Causes of atrophic cervical smear
If you have an atrophic type of cytology smear, the reasons for this may be different.
The main ones are:
- age extinction of the reproductive function;
- an atrophic type of smear after delivery is often observed;
- estrogen deficiency at a young age;
- chronic inflammatory processes (colpitis).
Women of reproductive age may also have an atrophic type of smear.
This happens when:
- ovarian dysfunction;
- dysregulation of ovarian function with a decrease in estrogen production (this results from the pathology of other endocrine glands, for example, the hypothalamo-pituitary system).
Possible atrophic type of smear after removal of the uterus with appendages, for example, in the case of malignant tumors.
Ovaries may also be damaged during radiation therapy.
Young women sometimes develop emaciated ovary syndrome, which is characterized by anovulation and hypoestrogenemia.
Possible resistant ovarian syndrome, due to a violation of their receptor apparatus.
In this case, their full-fledged work is impossible due to the fact that the ovaries do not perceive the signals coming from other endocrine glands.
That is, they do not respond to changes in the level of other hormones that should stimulate the formation of estrogen.
Cytogram corresponds to the age, atrophic type of smear
With age, the atrophic type of cytology smear becomes the norm.
In menopause, the level of estrogen decreases.
This inevitably leads to a deterioration of the trophic genitals.
Atrophic processes gradually occur if the woman does not receive replacement therapy.
They progress over the years.
In this case, it is not so much age that is important, but the number of years that have passed since the menopause.
Menopause is the date of the last menstruation.
It is determined retrospectively (that is, in the past).
Because during menstrual bleeding a woman cannot know that they are the last.
But if 12 months have passed since the last menstrual period, it means that there will be no more.
Then the woman remembers when she had the last menstruation, and this date is considered the date of menopause.

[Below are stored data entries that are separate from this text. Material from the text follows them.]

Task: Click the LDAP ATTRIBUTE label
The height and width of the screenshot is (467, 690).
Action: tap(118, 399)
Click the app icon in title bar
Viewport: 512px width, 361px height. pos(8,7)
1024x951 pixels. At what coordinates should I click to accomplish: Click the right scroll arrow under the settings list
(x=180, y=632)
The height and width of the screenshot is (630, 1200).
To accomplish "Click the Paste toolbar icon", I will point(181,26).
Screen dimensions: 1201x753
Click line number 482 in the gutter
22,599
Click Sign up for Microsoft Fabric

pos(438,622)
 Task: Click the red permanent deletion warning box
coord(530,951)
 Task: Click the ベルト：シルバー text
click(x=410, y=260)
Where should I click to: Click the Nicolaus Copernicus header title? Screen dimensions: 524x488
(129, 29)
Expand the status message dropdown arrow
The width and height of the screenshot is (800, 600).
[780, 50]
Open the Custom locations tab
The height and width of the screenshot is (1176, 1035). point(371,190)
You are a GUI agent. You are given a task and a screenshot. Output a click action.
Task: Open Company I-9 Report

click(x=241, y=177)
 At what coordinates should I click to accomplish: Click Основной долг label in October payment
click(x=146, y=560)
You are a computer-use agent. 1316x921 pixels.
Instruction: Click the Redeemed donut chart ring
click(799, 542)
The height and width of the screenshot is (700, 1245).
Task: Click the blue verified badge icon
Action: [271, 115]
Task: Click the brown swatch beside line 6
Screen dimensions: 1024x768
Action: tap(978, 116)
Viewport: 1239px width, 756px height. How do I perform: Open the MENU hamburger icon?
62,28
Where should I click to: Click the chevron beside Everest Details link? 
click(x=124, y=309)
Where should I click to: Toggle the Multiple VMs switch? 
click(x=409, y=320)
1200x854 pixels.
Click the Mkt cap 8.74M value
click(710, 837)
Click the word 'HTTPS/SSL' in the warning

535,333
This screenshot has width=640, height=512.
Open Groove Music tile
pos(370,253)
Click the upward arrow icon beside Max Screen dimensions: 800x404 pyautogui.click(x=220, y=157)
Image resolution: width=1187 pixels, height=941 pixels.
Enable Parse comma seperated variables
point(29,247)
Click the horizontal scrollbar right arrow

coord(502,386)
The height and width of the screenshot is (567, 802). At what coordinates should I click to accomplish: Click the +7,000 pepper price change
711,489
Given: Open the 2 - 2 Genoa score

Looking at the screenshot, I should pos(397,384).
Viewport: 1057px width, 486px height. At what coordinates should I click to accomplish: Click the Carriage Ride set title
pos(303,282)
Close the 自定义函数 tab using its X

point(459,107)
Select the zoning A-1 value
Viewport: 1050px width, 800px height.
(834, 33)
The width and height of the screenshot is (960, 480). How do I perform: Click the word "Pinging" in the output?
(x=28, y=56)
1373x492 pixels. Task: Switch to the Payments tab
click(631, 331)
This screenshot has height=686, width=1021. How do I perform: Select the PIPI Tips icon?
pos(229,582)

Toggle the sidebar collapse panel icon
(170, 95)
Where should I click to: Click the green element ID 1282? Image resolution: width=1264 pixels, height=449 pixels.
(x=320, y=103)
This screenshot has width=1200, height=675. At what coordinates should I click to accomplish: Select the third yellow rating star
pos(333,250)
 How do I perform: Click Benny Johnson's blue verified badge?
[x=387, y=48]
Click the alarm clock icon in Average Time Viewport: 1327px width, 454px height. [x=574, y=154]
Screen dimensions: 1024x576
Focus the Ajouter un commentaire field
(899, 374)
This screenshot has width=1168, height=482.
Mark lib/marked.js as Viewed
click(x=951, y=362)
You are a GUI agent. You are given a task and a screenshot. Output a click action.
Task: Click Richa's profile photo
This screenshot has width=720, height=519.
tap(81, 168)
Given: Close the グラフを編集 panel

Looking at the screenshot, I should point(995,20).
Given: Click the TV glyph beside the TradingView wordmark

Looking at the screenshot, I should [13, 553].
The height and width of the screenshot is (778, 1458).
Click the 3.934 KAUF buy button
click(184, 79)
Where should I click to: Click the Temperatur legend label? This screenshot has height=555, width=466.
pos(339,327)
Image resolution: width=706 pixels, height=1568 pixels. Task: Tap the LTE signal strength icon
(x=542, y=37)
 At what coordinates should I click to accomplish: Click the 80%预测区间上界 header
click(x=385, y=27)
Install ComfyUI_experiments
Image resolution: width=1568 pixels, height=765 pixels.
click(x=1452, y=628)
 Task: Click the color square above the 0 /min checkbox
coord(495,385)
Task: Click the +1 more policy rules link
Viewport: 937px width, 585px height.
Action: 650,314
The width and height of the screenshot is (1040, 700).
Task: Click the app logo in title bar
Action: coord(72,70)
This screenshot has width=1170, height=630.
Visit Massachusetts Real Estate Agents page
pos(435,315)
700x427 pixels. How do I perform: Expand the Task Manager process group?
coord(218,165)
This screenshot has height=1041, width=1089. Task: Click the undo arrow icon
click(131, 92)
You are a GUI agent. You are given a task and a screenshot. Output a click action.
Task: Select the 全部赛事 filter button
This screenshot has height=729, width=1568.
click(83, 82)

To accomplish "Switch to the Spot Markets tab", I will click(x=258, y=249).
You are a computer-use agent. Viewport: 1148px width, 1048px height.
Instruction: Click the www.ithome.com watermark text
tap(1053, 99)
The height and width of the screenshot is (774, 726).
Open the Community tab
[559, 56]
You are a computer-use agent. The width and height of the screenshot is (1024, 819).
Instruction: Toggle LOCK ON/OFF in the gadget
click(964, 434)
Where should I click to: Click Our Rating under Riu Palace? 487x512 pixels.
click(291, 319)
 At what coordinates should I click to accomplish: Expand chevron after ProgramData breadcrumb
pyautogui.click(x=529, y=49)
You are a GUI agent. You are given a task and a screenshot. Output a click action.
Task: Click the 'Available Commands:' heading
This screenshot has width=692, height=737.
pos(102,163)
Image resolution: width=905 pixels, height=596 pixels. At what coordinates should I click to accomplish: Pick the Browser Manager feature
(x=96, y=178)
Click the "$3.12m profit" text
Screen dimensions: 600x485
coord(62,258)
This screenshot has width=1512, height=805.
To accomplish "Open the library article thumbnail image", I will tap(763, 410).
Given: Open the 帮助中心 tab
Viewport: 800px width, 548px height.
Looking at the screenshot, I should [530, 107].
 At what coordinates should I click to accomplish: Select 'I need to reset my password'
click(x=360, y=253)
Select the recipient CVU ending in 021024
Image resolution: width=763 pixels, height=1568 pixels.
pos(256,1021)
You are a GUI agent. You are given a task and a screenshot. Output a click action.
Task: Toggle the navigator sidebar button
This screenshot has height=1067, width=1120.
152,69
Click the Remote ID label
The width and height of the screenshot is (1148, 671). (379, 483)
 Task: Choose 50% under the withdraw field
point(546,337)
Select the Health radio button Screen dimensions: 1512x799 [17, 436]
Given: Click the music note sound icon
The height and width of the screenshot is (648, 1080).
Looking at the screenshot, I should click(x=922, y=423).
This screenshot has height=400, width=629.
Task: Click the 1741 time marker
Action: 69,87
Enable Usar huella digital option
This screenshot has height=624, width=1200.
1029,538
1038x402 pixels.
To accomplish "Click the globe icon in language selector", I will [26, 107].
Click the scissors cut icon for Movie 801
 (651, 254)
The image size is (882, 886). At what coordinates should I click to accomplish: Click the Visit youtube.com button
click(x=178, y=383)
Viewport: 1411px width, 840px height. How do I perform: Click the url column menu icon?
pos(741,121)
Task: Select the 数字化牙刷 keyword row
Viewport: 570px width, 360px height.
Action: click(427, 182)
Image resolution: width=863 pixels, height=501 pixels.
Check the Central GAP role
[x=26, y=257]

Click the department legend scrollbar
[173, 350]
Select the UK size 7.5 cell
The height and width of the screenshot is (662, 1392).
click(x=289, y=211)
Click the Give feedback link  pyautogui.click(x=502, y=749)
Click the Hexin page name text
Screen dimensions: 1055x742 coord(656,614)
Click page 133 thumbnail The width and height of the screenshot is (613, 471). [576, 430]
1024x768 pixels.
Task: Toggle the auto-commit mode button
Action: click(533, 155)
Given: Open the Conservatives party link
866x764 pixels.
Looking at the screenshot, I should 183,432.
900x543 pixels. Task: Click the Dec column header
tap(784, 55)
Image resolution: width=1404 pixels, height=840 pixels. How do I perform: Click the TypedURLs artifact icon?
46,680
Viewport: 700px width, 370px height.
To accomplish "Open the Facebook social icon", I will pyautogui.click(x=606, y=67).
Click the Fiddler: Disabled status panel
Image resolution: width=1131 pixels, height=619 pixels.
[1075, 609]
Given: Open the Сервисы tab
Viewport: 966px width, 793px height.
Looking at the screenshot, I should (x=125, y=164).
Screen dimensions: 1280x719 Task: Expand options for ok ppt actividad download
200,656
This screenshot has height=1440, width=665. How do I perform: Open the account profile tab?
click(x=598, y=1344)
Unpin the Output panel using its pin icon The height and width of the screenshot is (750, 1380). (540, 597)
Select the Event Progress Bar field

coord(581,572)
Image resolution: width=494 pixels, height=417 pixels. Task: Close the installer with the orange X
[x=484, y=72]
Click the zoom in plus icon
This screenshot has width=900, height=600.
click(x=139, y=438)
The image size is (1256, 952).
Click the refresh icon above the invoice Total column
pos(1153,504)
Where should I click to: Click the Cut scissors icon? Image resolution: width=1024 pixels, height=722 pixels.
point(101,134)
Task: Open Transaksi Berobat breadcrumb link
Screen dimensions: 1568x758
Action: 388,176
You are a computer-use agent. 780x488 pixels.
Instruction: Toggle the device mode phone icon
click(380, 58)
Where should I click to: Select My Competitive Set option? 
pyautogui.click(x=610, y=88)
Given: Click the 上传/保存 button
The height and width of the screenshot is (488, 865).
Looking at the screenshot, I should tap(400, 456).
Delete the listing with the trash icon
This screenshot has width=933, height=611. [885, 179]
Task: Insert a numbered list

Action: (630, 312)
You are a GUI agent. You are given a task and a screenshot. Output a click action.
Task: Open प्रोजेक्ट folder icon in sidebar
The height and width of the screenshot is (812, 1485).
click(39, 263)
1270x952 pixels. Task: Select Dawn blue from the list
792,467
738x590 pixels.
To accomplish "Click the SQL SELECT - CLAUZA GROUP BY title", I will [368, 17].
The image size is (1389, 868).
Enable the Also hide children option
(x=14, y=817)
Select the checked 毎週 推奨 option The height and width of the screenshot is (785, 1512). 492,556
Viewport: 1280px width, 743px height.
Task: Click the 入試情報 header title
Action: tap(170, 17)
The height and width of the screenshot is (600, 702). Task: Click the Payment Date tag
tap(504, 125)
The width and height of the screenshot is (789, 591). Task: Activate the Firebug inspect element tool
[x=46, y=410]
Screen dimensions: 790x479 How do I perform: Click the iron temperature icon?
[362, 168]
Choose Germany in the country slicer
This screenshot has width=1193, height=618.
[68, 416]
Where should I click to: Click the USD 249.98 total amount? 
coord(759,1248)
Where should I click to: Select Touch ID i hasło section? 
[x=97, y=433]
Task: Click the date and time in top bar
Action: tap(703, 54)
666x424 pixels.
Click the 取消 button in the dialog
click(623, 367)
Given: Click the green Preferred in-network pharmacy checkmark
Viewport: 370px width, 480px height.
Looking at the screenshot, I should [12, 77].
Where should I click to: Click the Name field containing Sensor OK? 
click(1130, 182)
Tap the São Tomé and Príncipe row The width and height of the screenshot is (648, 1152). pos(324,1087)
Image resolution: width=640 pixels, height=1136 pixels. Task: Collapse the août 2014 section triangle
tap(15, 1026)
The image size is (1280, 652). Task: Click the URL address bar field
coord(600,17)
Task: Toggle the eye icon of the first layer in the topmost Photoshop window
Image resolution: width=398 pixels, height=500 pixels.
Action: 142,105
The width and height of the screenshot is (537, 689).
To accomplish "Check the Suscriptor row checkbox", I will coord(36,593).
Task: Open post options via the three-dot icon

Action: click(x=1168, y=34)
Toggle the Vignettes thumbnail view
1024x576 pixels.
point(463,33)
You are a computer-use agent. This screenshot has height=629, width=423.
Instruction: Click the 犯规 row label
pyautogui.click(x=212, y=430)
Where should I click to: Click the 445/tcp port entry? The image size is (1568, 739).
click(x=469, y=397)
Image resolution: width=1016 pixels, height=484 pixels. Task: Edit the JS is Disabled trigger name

5 years after the cessation of menstruation, an atrophic type of smear is already detected.
Age changes are still poorly pronounced.
In a smear, about 50% of intermediate cells are usually observed.
This is an atrophic type of uterine smear, but atrophy is still mild.
About deep atrophy says the appearance of parabasal cells.
Before the climacteric period, normally they should not be in a smear at all.
Even 5 years after menopause, only 17% of women are present.
Their presence indicates a pronounced atrophic processes with a sharp lack of estrogen.